A 3D digital representation 102 may or may not be directly used for manufacture of the corresponding object. For example, the 3D digital representation 102 of an object may require further processing, such as slicing or conversion to instructions to be suitable for use for production of an object. In some cases, 3D digital representations of multiple objects are positioned (e.g., nested) with respect to one another in space (e.g., in a representation of a build area (also referred to as build volume)) such that the multiple objects are able to be manufactured together in a build cycle, such as using additive manufacturing.


As an example, the computer vision system 100 may include a processor, a memory, a work area, and one or more image acquisition components. The memory may store the 3D digital representations 102. The work area may produce (e.g., by 3D printing or CNC machining) or present (e.g., contain or receive) physical objects corresponding to one or more of the 3D digital representations 102. The one or more image acquisition components may include one or more cameras or camera components (e.g., separate lenses and sensors). In an implementation where one camera is used, the camera may move relative to the physical objects in the work area to capture images from different angles or orientations.
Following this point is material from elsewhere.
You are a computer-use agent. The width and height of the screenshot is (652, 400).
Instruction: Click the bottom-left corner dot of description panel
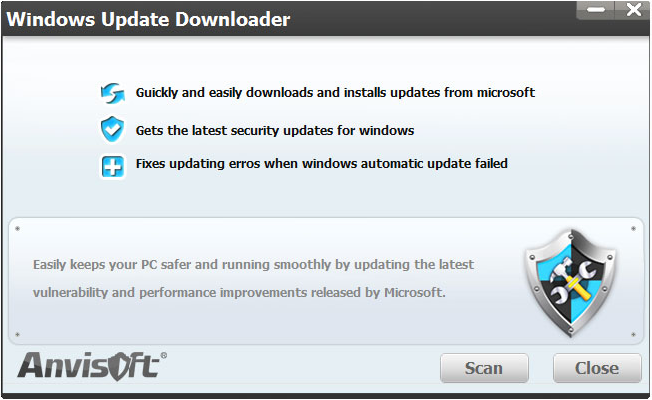[17, 334]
In an implementation where two or more cameras are used, the multiple cameras (or separate components) may be placed at different orientations relative to the physical objects in the work area, for obtaining images of the physical objects at different viewpoints. In certain aspects, one or multiple captured images may be used out of the set of captured images (e.g., captured as a video stream) such as automatically by a computer program, or manually. The cameras may be inside or outside of the work area (e.g., when the work area is not fully enclosed or enclosed with transparent housing). The processor may perform computations based on the input from the cameras to perform object identification as described herein. In certain aspects, images of different objects are captured separately, meaning each image includes only one object. In certain aspects, images of multiple objects are captured, and the images are divided into separate images, such that each image includes one object. In certain aspects, an image includes multiple objects.


At 104, one or more objects corresponding to the 3D digital representations 102 are produced/manufactured. Although addictive manufacturing is referred to as an example production method for objects, the techniques of the present disclosure are equally applicable to traditional manufacturing techniques, such as CNC machining. In some cases, the objects may be transferred to the computer vision system 100 for identification or recognition. In some cases, the computer visions system 100 may be portable and transported to capture images of the produced objects. In some cases, the computer vision system 100 may be able to produce the objects.
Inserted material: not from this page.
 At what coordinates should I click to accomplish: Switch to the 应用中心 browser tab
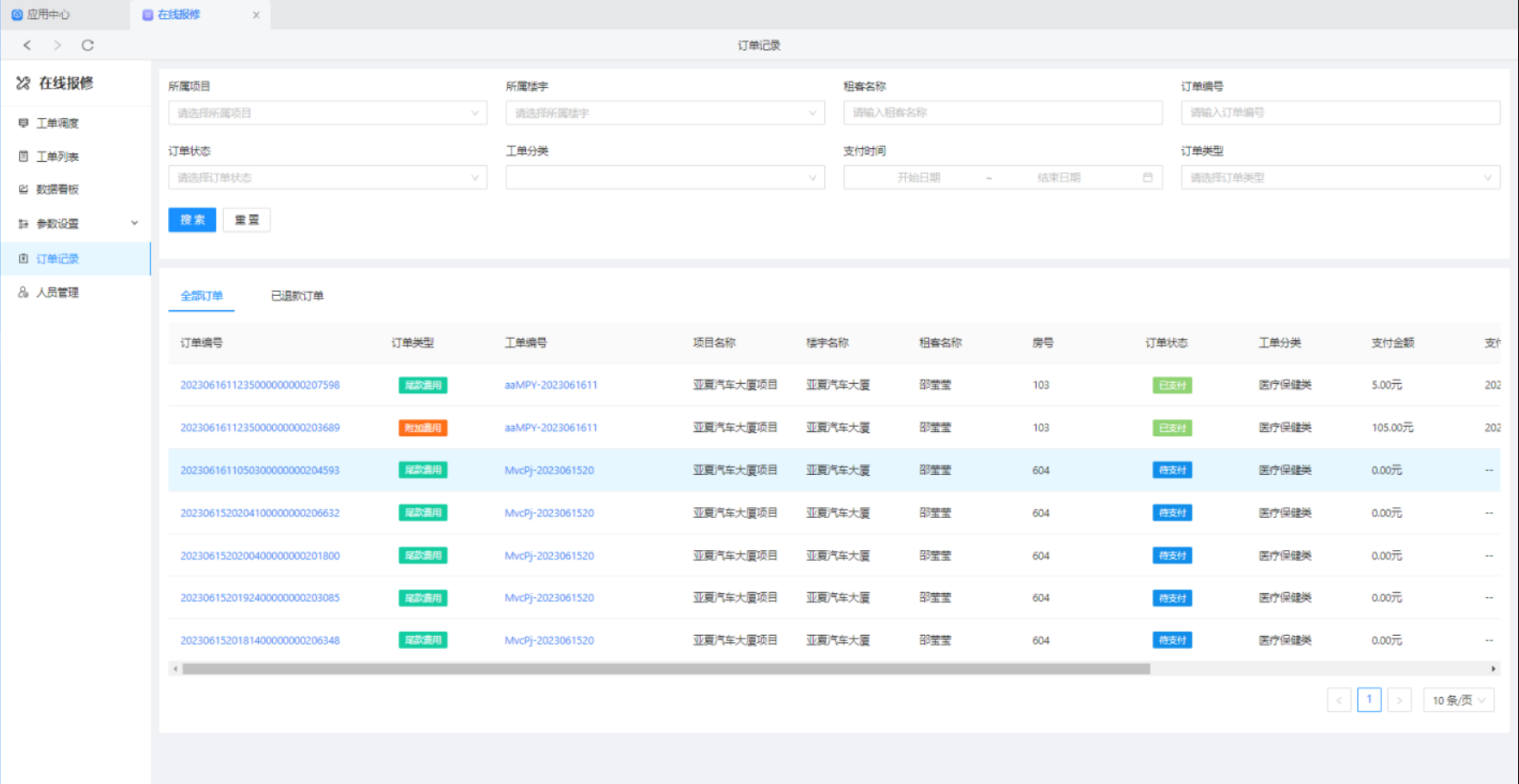pyautogui.click(x=48, y=15)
At 106, the computer vision system 100 captures a number of images of the produced objects. For example, the computer vision system 100 may capture the number of images at different orientations relative to the produced objects to include features shown in different perspectives. The number of images may include one image per object, multiple images per object, one image of multiple objects, multiple images of multiple objects, or the like. In some cases, the computer vision system 100 moves the produced objects relative to a camera system thereof, such as on a movable bed or a conveyer belt. In some cases, the computer vision system 100 may employ multiple image sensors (e.g., an array of three or more cameras) arranged at different perspectives relative to the produced objects. The captured images may then be used for object identification.


At 110, the computer vision system 100 may generate or compute two-dimensional (2D) images from the 3D digital representations 102 of the objects. In certain aspects, each 3D digital representation 102 of an object is rendered from different viewpoints into multiple 2D images. The rendering may include applying texture, lighting, and shadows to create realistic virtual images of the 3D digital representations 102. A number of the 2D images at different viewpoints may be used to train the computer vision system 100 to recognize 3D objects based on 2D images input. In some cases, the rendering may be performed for multiple objects as arranged for production (e.g., as output from certain known build volume). In some cases, the rendering may be performed for each of objects corresponding to the 3D digital representations 102.


As shown, the computer vision system 100 may employ two machine-learning models. At 152 of the first machine-learning model 150 (e.g., the image code generator model), the 2D images generated at 110 from the 3D rendering may be used to generate image codes. That is, for each object having a 3D digital representation, a number of image codes are generated by the first machine-learning model 150. The first machine-learning model 150 may be an artificial intelligence (AI) neural network, such as a convolutional neural network with specific image categorization or classification network architecture, such as a ResNet50 architecture (e.g., which may be trained on an independent dataset such as the ImageNet dataset).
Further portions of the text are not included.